Beau et tiraillé vers d'autres cieux, les premières minutes de cet album sont ses plus suspectes. Par la suite, c'est de splendeur à lyrisme...

1 Néphélomancie 51:55

(CD-R/DDL 51:55) (V.F.)

(Ambient Music)

J'ai eu besoin de quelques écoutes afin de bien cerner les 52 minutes de ce récent album du duo Belge AGE qui est aussi disponible en format CD-R chez Groove, comme en téléchargement sur le site Bandcamp de AGE. NÉPHÉLOMANCIE, pour inspection des nuages comme moyen de divination, est une mosaïque musicale dont la plus grande particularité est ce manque d'homogénéité qui se ficèle plutôt bien après quelques écoutes, quelques anti-douleurs et finalement quelques minutes, ou tout au plus une douzaine, afin d'y entendre une certaine cohérence, tant musicale que spirituelle.
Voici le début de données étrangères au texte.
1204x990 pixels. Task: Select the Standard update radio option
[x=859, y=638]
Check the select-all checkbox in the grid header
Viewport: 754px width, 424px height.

Cette découverte m'a fait énormément pensé à du bon vieux Vangelis dans le temps qu'il habitait Paris et qu'il songeait déjà de Blade Runner.

C'est avec des pépiements, empruntés à l'ouverture de Even in the Quietest Moments de Supertramp, que la longue pièce-titre élabore son stratagème de séduction. Vous allez constater que j'ai un paquet de références vis-à-vis cet album. Déjà, des complaintes synthétisées portent le sceau de Vangelis! Les arpèges qui y tombent aussi ont cet éclat tonal d'une fragile limpidité. Alors que des éléments d'ambiances plus troubles, comme d'étranges frissonnements, des bruits de tonnerres et des élans séquencés, déjà étouffés après une première bouffée d'oxygène, caressent les toiles de nos tympans en même temps que des ombres réverbérantes se font entendre en circonférence. Le décor plonge aussi dans le sinistre avec des effets de voix à exorciser et des pulsations prismatiques qui tentent de nous aspirer vers l'autre univers parallèle. La beauté mystérieuses des arpèges en verre, que nous entendrons guider nos émotions tout au long des 57 minutes de l'album, et le côté cabalistique de plusieurs éléments d'ambiances flirtent avec la vision apocalyptique de Blade Runner. Surtout lorsque le piano électrique fait dandiner ses accords pensifs un peu après la 10ième minute. D'ailleurs, ces très belles phases oniriques vous rappelleront sans doute cet éternel combat entre la sérénité et son tumulte, plus acoustique va sans dire, de l'album Ignacio du magicien-musicien Grec. Pour le duo Emmanuel D'haeyere et Guy Vachaudez, ces phases sont synonymes d'intégrité artistique puisque les nuages ont aussi cette tendance à la colère et aux irruptions incohérentes lorsque poussés par les vents noirs. Et c'est ainsi que se déroule cette fascinante pièce-titre qui reflète en sons ces images que nous donnons à nos interprétations de la lente course des nuages.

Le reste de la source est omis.